Witam z Krainy Deszczowcow!
Jak zapewne niektorzy spostrzegawczy zdazyli zauwazyc, ostatni bieg po kasubskim lesie nie doszedl do skutku


Dzisiaj natomiast po pobudce o 3:50 (coz za barbarzynska pora) i locie z 4 walizkami, dwoma plecakami i dwoma trzylatkami pod pacha, nawet po 3 godzinnej drzemce czulam sie do kitu. Z ulga spogladalam za okno, widzac siapiacy deszcz i czulam sie usprawiedliona z moich planow pozostania w domu, uzywajac tej samej wymowki co wczoraj

Jednak Matka Natura postanowila mnie zmobilizowac do wysilku, bo wieczorem zakrecila kurek i sie rozpogodzilo... coz mi pozostalo? wzielam ozywiajaca kapiel, odczekalam kwadrans, przebralam sie w ciuchy biegowe i ruszylam nad fiord.
I bardzo dobrze zrobilam.
Ze wzgledu na moja slabosc ustawilam soie trening interwalowy na endomondo, 5 min i 1 min, na wypadek jakbym zaslabla po drodze i chcial ta minutke odpoczac. A jak nie mam glosu mowiacego mi ze mam juz przestac sie obijac, to mi ciezko sie zmusiac do ponownego biegu po przerwie marszowej.

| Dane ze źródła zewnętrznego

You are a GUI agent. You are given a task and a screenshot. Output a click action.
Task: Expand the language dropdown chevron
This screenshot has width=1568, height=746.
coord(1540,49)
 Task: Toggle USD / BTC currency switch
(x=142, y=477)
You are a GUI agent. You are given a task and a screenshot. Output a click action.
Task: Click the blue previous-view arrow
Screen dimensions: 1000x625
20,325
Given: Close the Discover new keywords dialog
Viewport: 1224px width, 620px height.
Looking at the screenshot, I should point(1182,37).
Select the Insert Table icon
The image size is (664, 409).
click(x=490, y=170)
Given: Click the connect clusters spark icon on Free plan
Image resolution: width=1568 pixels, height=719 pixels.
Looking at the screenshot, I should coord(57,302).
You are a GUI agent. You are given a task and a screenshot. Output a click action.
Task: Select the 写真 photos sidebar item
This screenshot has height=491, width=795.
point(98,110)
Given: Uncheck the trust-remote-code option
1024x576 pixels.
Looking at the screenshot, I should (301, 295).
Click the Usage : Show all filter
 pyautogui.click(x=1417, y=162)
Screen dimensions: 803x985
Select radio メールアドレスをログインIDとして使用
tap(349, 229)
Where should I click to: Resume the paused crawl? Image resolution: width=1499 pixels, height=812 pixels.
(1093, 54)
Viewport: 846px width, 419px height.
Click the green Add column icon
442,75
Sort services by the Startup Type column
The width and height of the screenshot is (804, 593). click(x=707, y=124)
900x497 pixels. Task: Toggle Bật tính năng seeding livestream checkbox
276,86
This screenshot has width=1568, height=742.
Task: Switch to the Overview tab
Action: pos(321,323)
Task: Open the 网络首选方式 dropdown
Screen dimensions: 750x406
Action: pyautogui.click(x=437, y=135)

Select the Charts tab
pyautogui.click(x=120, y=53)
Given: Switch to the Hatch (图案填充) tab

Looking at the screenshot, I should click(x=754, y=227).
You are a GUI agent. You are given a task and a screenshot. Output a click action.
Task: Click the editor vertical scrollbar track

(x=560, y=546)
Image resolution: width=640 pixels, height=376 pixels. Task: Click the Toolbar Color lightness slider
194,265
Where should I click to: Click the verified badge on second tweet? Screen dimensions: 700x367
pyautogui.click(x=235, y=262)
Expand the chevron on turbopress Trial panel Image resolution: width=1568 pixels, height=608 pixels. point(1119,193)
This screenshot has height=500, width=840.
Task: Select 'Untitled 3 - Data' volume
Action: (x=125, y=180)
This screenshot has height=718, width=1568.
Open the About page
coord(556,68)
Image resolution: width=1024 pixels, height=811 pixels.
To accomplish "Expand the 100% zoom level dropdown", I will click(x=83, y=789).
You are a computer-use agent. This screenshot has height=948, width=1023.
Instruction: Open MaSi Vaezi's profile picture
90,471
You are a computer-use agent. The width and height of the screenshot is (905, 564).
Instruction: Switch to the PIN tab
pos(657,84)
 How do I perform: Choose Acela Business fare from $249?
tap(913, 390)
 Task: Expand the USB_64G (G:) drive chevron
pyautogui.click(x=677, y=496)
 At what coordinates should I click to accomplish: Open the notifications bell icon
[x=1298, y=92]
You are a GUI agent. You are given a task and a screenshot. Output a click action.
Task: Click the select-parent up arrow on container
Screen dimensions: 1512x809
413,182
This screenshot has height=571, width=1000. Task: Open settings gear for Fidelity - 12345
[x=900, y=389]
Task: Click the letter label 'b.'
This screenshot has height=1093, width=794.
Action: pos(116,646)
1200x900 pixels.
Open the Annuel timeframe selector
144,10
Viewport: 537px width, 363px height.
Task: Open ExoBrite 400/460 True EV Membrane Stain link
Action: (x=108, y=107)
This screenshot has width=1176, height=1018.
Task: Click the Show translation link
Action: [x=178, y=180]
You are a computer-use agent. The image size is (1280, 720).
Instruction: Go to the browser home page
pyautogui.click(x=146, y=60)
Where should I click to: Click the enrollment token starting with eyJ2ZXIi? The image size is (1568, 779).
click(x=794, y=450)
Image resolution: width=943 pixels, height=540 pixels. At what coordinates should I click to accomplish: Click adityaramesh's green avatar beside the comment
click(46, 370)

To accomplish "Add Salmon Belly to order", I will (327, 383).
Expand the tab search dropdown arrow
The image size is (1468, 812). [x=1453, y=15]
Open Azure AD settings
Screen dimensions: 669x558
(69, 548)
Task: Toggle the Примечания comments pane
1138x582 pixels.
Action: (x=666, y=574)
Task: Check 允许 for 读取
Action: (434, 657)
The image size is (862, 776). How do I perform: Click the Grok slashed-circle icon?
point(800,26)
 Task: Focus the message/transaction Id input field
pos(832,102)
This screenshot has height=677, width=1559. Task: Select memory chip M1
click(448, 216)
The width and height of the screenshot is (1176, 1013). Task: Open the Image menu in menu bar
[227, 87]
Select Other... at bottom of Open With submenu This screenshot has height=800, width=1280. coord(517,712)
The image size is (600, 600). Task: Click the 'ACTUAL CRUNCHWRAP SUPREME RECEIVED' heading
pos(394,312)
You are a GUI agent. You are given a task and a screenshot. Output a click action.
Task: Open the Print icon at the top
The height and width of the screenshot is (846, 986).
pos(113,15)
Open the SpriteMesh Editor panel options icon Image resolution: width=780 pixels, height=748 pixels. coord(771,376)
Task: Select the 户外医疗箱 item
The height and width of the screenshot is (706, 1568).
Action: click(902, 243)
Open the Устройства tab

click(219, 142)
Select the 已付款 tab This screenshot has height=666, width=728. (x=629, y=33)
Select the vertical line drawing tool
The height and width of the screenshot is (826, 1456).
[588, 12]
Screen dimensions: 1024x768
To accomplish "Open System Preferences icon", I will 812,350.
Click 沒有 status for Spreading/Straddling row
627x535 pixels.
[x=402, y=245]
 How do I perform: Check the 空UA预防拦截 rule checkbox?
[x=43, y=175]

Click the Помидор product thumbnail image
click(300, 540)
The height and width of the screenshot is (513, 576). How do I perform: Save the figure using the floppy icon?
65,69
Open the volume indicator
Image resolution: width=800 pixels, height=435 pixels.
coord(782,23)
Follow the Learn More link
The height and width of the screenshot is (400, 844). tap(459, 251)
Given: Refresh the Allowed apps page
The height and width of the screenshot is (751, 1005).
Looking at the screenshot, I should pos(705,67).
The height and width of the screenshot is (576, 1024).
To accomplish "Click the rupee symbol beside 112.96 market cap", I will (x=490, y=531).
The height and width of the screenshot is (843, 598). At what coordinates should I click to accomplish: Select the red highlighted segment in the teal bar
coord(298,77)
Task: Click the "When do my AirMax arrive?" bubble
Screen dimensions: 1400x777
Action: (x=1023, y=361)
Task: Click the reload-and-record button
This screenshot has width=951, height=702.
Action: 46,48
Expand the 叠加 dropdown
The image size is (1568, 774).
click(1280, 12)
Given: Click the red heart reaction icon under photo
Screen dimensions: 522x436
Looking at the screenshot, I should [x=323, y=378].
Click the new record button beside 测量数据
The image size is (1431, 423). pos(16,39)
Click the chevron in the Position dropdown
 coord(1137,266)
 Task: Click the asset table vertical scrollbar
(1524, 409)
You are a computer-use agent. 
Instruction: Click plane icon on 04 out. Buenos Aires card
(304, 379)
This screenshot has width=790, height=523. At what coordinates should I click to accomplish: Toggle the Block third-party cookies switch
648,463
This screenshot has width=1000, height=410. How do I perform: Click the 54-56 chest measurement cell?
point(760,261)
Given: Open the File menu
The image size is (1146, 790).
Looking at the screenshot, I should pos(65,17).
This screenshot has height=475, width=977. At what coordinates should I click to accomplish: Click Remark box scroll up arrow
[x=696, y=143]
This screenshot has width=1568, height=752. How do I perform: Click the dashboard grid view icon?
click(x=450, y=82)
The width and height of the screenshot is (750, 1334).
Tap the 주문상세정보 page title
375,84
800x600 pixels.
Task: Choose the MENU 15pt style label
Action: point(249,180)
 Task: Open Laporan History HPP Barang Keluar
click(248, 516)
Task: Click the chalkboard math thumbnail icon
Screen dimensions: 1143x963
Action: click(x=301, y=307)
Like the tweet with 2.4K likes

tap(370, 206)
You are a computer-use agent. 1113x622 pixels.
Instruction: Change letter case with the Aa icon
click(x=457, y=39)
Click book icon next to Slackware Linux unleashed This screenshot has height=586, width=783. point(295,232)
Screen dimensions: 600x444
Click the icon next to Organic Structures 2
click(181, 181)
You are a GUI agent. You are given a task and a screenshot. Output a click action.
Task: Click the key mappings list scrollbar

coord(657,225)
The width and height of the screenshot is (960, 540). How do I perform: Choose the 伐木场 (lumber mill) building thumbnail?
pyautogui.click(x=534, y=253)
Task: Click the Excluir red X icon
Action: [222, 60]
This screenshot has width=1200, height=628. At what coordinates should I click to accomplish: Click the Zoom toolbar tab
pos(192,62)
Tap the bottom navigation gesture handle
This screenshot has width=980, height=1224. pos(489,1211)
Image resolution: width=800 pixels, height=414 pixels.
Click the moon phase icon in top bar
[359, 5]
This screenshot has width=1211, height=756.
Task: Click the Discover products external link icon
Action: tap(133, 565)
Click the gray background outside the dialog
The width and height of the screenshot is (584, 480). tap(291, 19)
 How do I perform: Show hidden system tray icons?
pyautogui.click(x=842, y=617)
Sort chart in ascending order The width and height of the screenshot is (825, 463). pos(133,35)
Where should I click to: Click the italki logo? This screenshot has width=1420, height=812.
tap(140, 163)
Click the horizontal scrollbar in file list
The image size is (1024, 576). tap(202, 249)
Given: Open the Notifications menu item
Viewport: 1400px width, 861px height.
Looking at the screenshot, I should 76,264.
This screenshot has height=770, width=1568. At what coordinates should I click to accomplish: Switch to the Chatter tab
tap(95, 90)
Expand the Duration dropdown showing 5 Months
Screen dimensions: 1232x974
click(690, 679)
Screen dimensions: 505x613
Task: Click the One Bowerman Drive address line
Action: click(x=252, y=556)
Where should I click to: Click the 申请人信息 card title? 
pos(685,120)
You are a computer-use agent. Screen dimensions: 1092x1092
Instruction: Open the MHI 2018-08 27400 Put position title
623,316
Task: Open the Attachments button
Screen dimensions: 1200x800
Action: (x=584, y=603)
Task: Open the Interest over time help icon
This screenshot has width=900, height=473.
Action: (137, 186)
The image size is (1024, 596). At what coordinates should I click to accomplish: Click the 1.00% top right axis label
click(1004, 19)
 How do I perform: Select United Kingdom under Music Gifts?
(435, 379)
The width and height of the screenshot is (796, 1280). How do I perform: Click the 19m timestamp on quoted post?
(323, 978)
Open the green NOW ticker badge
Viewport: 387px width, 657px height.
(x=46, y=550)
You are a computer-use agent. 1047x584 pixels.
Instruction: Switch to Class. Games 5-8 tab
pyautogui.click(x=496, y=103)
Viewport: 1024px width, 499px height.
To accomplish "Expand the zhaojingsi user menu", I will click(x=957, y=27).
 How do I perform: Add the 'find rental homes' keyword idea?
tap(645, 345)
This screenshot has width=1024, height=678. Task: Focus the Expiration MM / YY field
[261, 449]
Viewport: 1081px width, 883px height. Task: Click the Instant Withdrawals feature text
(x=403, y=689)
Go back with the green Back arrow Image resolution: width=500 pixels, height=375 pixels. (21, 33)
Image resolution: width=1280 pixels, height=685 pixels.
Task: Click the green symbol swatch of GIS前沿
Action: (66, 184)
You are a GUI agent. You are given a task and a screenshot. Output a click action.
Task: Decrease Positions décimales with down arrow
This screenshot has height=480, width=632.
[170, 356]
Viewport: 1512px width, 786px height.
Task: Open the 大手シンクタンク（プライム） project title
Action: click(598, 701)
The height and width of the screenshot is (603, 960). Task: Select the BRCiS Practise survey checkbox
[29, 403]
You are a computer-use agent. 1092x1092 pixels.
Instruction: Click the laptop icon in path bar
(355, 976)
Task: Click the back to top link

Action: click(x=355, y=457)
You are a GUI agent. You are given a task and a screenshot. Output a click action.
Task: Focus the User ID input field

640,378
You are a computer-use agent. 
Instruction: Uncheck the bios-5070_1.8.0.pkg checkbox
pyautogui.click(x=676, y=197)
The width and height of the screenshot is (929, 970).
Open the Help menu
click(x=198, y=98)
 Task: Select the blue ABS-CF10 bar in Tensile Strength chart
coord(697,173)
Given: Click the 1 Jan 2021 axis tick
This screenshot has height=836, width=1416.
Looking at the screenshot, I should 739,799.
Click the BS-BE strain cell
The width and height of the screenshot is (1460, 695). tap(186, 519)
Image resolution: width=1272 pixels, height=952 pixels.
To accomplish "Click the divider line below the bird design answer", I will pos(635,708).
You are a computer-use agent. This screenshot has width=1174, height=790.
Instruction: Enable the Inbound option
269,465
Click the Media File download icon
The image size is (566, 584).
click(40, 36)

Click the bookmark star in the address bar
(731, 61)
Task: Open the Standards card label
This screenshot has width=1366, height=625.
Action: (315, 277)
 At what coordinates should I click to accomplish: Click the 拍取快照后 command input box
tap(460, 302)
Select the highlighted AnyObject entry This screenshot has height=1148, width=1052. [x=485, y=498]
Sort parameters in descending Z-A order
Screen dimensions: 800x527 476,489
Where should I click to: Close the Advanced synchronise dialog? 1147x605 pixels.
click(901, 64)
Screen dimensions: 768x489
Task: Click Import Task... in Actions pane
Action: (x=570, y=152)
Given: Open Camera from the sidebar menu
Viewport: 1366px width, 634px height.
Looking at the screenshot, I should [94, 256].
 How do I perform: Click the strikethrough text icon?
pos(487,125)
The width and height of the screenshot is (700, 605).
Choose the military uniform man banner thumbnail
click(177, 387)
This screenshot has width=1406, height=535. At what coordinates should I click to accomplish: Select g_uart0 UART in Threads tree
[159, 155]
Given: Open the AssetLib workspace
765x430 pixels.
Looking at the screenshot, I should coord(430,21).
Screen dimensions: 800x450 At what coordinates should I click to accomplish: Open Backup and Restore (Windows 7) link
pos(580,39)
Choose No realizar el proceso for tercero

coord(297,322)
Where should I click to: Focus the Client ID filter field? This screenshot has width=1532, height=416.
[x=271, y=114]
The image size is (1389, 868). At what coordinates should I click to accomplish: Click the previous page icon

Takze bylam przygotowana na chwile slabosci... ktore nie nastapily

Zaczelam bardzo wolno, z wymachami roznych czesci ciala i oglonie wesolo (przynajmnije dla przypadkowych gapiow), potem juz po wkroczeniu na docelowa sciezke trzymalam rowne tempo. I udalo sie przebiec te 30 min, mimo upiornej koncowki pod gorke. Jestem z siebie zadowolona!